The Tea Party Rebuilds 20-Year Old Transmission

The Tea Party Rebuilds 20-Year Old Transmission

Them three boys sure make a lot of dark, progressive-rock noise.

That was my sophomoric takeaway after spending the last Monday in March watching The Tea Party perform at Kelowna Community Theatre. The Tea Party (TTP), comprised of Jeff Martin, (lead vocals and guitar), Stuart Chatwood (bass guitar and keyboard), and Jeff Burrows (percussion), are a long-standing Canadian rock band with blues, Celtic, and Middle Eastern influences sprinkled in. Some in the media have dubbed their sound as “Moroccan roll.”

The Tea Party – Stuart Chatwood, Jeff Martin, + Jeff Burrows

The Tea Party’s current 28-city swing is an anniversary celebration entitled the “20 Years of Transmission Tour.” In 1997, the enigmatic trio released their most-successful album called Transmission. For this innovative chart-topper, they added electronic instruments to their beats which resulted in a distinctive industrial edge.

Transmission achieved tremendous success by earning double-platinum status in Canada, reaching #3 on the Canadian music charts, and receiving a Juno nomination for “Blockbuster Rock Album of the Year.” Being such a clutch performer for them, it’s no wonder why TTP is on the road dusting off their old Transmission and blowing out their greatest hits.

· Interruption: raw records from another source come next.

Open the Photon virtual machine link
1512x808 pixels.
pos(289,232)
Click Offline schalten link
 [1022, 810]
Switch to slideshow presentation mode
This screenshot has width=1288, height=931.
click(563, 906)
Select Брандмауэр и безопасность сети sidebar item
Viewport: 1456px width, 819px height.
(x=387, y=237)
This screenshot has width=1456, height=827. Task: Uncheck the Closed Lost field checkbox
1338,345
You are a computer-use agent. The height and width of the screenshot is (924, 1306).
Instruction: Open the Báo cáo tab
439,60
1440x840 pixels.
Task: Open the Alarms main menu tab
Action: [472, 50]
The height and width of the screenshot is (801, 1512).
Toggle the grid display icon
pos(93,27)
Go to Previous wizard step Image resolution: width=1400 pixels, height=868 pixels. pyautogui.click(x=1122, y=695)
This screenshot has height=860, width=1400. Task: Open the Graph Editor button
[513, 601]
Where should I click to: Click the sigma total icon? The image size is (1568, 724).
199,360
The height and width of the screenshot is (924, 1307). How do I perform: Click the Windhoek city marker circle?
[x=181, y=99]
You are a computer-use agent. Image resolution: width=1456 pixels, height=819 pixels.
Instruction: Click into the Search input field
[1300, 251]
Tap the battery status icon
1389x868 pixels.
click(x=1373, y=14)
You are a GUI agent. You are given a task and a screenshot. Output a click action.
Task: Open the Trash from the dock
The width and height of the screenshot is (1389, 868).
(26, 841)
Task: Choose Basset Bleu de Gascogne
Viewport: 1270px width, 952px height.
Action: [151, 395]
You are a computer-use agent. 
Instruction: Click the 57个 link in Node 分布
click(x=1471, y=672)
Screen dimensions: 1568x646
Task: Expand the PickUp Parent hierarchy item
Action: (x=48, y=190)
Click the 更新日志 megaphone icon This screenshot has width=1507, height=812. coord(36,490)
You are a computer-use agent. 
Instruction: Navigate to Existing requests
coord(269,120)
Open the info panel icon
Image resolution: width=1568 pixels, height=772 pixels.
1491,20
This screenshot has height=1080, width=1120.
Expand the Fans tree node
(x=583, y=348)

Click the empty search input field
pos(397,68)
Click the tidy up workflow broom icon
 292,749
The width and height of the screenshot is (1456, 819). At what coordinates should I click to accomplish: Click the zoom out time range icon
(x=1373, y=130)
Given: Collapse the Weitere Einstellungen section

To me, TTP’s music was loud, dark, and borderline ominous. After arriving on stage 30 minutes late to start the first set, their first screamer was Army Ants. Whoa. Army ants are nature’s foraging hordes that kill and eat anything in their way. What a pleasant visual. Martin’s vocals were equally as foraging and relentless as he attacked the lyrics.

The rest of the long set included favorites such as Babylon, Psychopomp, Gyroscope, Emerald, Alarum, and Release. How dark were these shady singles? Some of the words/phrases that I could understand were:  salvation, redemption, pleasure of pain, nothing’s for real, black magic, sea of rage, and lost all control. That’s a lot of aggression and angst wrapped up in a lead singer whose stage presence reminded me a lot of a combo Eddie Vedder and Jim Morrison. That’s a compliment.

When Transmission and Temptation were played to rousing ovations from the almost-sold-out crowd, you could definitely hear the Middle Eastern inspiration. I almost expected belly dancers to appear and shake things up.

Because wife Elaine and I had early-morning appointments, we ducked out at intermission. Lame, I know. What revelations did we miss in the second set? According to the playlist provided by the production manager, TTP blasted through Writings, Bazaar, Ocean, Heaven Coming Down, and Save Me. Sister Awake was the only encore listed. Someone write me if there were more.

Big Finish – amongst all the darkness, Martin did shine a bright light on TTP’s involvement with The White Ribbon Campaign. WRC is a global movement of men and boys working to end male violence against women and girls. Maybe they could write a song about this uplifting global message on Transmission 2?